# Rain X



## Kirkyworld (Jan 12, 2014)

I bought a bottle of this and applied it as per the instructions but it leaves a definite smear on the screen when you use the wipers. What is a better alternative please?


----------



## MDC250 (Jan 4, 2014)

Angelwax H2Go


----------



## cole_scirocco (Mar 5, 2012)

MDC250 said:


> Angelwax H2Go


Best stuff I've tried for the money!


----------



## camerashy (Feb 9, 2014)

MDC250 said:


> Angelwax H2Go


Only used it on my side and rear windows but I find it good
Gtechniq on the windscreen


----------



## s29nta (Mar 9, 2013)

tried rain x once, terrible stuff! smear city


----------



## MDC250 (Jan 4, 2014)

cole_exclusiv said:


> Best stuff I've tried for the money!


To the point I've still not put either GTechniq or CarPro I've bought to try on the screen...


----------



## cole_scirocco (Mar 5, 2012)

MDC250 said:


> To the point I've still not put either GTechniq or CarPro I've bought to try on the screen...


You must like it then lol. I've ran out.


----------



## MDC250 (Jan 4, 2014)

cole_exclusiv said:


> You must like it then lol. I've ran out.
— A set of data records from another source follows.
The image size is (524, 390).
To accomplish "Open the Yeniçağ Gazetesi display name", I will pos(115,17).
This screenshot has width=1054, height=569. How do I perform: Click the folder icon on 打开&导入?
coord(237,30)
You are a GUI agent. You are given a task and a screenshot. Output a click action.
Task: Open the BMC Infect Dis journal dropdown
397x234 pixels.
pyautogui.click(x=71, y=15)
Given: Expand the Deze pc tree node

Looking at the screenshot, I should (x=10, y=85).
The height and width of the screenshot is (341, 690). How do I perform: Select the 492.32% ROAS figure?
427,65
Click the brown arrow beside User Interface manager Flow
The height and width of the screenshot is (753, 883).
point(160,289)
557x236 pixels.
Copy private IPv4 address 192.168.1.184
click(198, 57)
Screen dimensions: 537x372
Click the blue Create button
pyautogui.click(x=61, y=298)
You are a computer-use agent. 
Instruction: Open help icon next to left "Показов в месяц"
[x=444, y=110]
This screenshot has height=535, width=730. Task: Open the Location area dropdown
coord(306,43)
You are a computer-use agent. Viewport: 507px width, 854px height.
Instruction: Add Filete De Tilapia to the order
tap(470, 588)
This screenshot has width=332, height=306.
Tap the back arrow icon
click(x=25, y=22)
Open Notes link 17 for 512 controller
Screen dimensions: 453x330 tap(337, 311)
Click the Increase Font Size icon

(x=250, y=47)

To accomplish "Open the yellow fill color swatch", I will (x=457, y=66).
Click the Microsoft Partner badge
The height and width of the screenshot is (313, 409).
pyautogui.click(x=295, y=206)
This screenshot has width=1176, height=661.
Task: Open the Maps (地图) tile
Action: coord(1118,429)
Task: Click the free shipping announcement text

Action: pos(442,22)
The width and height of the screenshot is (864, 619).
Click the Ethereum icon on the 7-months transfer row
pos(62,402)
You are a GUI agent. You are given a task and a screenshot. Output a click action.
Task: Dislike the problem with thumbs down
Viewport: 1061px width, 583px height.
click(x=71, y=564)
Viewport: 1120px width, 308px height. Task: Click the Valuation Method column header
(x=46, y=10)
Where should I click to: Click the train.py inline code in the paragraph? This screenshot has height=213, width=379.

Yup it's good stuff isn't it? Very forgiving to apply, only need small amounts, holds up well and is cheap enough...two unopened bottles in my stash


----------



## cole_scirocco (Mar 5, 2012)

MDC250 said:


> Yup it's good stuff isn't it? Very forgiving to apply, only need small amounts, holds up well and is cheap enough...two unopened bottles in my stash


Care to donate any? Lol joking!


----------



## Kirkyworld (Jan 12, 2014)

is direct from Angel wax the only place to buy h2go?


----------



## SKY (Sep 25, 2011)

Whats the durability of the H2go


----------



## MDC250 (Jan 4, 2014)

cole_exclusiv said:


> Care to donate any? Lol joking!


I'll do you a deal...if you are local you are welcome to use my Rain X 

http://www.bearswaxfactory.co.uk/angelwax-h2go-100ml-469-p.asp

Got my last lot of H2Go from Bearswaxfactory


----------



## B17BLG (Jun 26, 2012)

http://www.ultimateshineautos.com/product/h2go/

£4.21 delivered from the above also


----------



## Kirkyworld (Jan 12, 2014)

B17BLG said:


> http://www.ultimateshineautos.com/product/h2go/
> 
> £4.21 delivered from the above also


Ordered thank you, plus some other bits :wave:


----------



## cole_scirocco (Mar 5, 2012)

B17BLG said:


> http://www.ultimateshineautos.com/product/h2go/
> 
> £4.21 delivered from the above also


You're a legend!


----------



## B17BLG (Jun 26, 2012)

Some good prices to be had there actually!


----------



## cole_scirocco (Mar 5, 2012)

B17BLG said:


> Some good prices to be had there actually!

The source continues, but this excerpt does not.